* [TEXT SECTION]:

• • •

The only way to fix your issue is to move the sight closer to your eye. This will decrease pin gaps, but also probably require a change to a 1/4" peep to get it to "halo".

This works by decreasing the sight radius.

I am a 29.5 draw and shooting 540gr arrows at 58 lbs at about 240fps. I had to move my sight to the set of holes as close to the riser as possible to get the gaps to work for me. It still hits 1" low at 50, but it's plenty good to hunt with.


----------



## Mopar2ked (Jul 31, 2011)

As stated above, Trophy Ridge site and confirmed by email from customer service. React sight requires min speed of 240fps to work as advertised.


----------



## metoo (Sep 18, 2012)

Update:

I went to the local shop and told him of my troubles. He flipped the mount and installed a new 3/16" peep. I sighted in the 20 at the shops indoor range having no confidence that what he did would make any difference at further distances. I went home and sighted it for 30 yards and I still had room to move the pins down if needed. I went to 50 and was only shooting a hair low. I make the pin adjustment and I was on. I went in to 40 then 30 and they too were on target as well. So, I'm in business. I didn't have the opportunity to test 60 yards, but I'm happy I don't have to sell my sight.


----------



## lbecker26 (Nov 25, 2011)

so i'm shooting a pse stinger 55or so lbs a 500 spine arrow with blazers and 1g tips. draw length is 26 would this sight work for me at that setup?


----------



## WEEGEE (Oct 13, 2007)

Now I have it mounted with the next-to-closest set of holes


move it to the closest set of holes this will tighten up your pin gaps.

• • •

* [WORK TO COMPLETE]:
A - In the bow sight thread, what minimum arrow speed does the React sight need to work as advertised?
B - Pick up the bow sight thread after its final post and continue it.

* [Data items]:
• • •

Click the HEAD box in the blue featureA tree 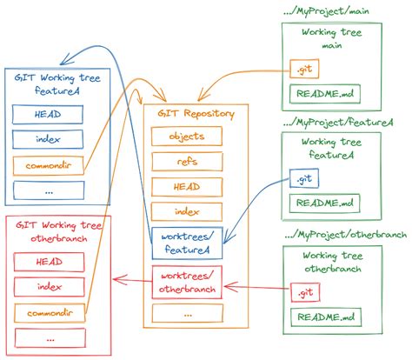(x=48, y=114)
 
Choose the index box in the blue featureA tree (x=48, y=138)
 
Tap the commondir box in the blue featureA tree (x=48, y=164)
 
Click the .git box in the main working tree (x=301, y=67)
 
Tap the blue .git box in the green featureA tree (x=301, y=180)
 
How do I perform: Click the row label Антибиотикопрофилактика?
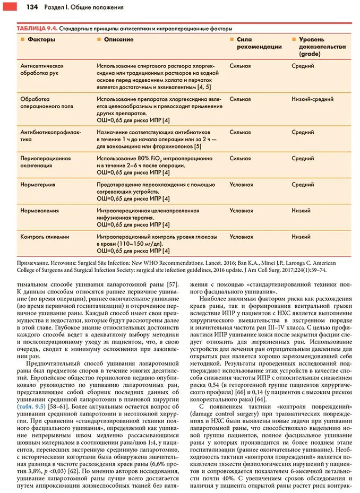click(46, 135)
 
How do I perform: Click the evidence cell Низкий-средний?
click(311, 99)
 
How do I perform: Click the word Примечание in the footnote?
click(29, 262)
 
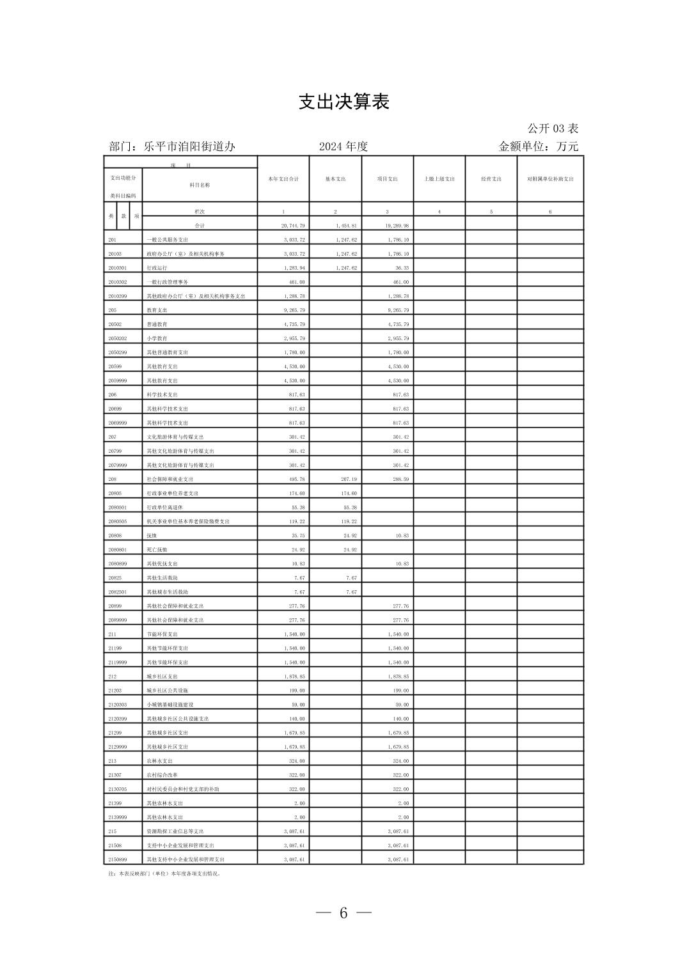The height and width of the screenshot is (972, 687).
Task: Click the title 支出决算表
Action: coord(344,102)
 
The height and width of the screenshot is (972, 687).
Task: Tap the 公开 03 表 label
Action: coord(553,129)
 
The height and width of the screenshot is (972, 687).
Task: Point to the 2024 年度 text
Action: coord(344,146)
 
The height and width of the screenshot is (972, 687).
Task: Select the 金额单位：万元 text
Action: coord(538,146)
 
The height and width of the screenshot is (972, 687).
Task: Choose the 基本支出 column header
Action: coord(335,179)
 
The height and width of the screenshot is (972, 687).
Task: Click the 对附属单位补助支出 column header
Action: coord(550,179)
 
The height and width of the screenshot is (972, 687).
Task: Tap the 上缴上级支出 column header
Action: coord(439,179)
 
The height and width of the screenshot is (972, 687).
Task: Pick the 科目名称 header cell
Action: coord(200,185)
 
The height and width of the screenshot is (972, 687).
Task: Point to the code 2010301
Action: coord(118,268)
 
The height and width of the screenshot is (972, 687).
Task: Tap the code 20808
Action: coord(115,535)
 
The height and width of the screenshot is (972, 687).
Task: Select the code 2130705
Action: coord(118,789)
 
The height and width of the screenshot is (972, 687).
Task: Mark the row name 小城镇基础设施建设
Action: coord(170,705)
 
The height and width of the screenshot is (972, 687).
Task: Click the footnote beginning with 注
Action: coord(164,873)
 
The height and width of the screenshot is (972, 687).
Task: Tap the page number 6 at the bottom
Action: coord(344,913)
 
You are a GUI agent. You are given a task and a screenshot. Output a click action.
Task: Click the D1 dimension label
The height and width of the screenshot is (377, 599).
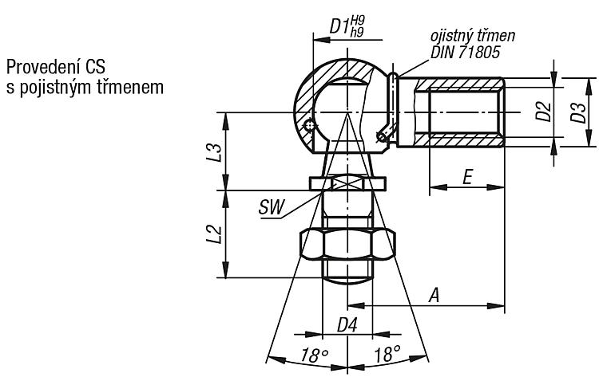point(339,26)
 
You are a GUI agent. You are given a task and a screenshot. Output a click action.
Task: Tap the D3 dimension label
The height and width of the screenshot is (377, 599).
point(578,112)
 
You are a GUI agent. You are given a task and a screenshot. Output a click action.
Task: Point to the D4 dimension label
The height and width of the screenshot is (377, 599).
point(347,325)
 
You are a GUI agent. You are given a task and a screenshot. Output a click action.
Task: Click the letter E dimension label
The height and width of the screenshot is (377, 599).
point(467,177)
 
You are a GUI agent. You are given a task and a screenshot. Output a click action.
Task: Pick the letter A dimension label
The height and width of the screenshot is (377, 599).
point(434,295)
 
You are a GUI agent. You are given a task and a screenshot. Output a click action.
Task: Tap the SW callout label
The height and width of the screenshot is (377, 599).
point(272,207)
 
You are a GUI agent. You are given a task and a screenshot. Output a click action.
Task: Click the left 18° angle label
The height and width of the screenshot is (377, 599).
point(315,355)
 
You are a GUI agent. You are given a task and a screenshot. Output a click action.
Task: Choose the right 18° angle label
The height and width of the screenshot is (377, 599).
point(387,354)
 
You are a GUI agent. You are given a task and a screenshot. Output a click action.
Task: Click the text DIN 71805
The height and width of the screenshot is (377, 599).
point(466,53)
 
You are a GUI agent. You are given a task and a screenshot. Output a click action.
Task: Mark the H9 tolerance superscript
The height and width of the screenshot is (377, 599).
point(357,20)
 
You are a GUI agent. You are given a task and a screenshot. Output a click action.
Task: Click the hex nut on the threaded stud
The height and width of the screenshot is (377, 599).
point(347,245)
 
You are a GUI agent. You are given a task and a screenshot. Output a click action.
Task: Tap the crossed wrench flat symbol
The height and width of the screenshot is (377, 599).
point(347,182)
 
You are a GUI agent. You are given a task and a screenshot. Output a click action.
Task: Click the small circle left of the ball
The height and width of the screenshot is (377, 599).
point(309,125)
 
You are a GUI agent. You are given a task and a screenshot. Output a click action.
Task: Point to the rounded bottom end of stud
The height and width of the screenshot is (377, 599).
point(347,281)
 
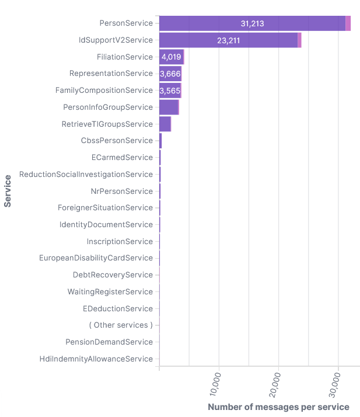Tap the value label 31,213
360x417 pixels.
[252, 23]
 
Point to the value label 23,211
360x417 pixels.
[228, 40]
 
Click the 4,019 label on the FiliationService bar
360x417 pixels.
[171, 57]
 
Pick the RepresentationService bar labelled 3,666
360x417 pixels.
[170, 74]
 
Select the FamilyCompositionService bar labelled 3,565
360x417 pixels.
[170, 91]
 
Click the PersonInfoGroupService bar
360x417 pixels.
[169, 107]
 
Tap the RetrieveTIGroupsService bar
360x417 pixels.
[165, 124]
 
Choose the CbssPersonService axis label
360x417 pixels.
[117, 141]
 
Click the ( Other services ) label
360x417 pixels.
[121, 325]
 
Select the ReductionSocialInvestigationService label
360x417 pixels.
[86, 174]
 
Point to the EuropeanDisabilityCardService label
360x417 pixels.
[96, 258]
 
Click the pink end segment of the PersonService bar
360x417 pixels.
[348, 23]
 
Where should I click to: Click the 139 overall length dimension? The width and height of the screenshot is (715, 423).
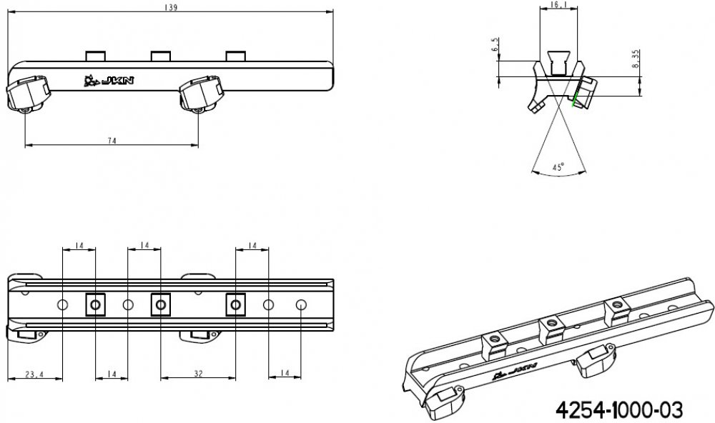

• • •

* [RESPONSES PER TASK]:
A - A minimum of 240fps.

B -
move sight so you 20 yrd. pin is to the top of your sight too.


----------



## lbecker26 (Nov 25, 2011)

i'm hoping this sight will work with my setup i'm ordering it today loll


----------



## "Own More Bone" (Oct 18, 2002)

I reversed my mount also to get the sight set at 60... Then I peeled the "elk' decals off and remounted them right side up.. Great sight..


----------



## huey1965 (May 23, 2007)

Got any pictures ?


----------



## Square_Dancer (Nov 12, 2012)

I just got this sight. I had to reverse the mount as well, otherwise I was shooting in the dirt. 
Great, great sight once you get it zeroed in at 20, 30, and then 40. My first shot at 50 yards was a direct bulls eye. Wow


----------



## destroyerb784 (Dec 21, 2011)

I really like the sight but mine is not straight when mounted on the bow the housing leans to the right and I don't think there is any adjustment for this. ????


----------



## 04razortec (Apr 21, 2013)

destroyer, u need 2 large dia. flat washers between sight and riser


----------



## trepador (Feb 8, 2013)

i got the opposite problem to the op on my 2012 80 pound pse evo , set the 20 yard pin then the 30 yard pin and all the other yardages my arrow hits high on the target , i have the same sight on my anarchy and it works as it should .


----------



## old44 (Jan 6, 2011)

This sight doesn't work on bows shooting less than 240fps, you need to get a lighter arrow to pick up more speed.


----------



## Bigjohn141 (Sep 5, 2013)

I think you misread his comment. He is shooting a newer bow at 80# and it is shooting too fast for the sight. The only suggestion is heavier arrows or drop the weight to slow the arrows down.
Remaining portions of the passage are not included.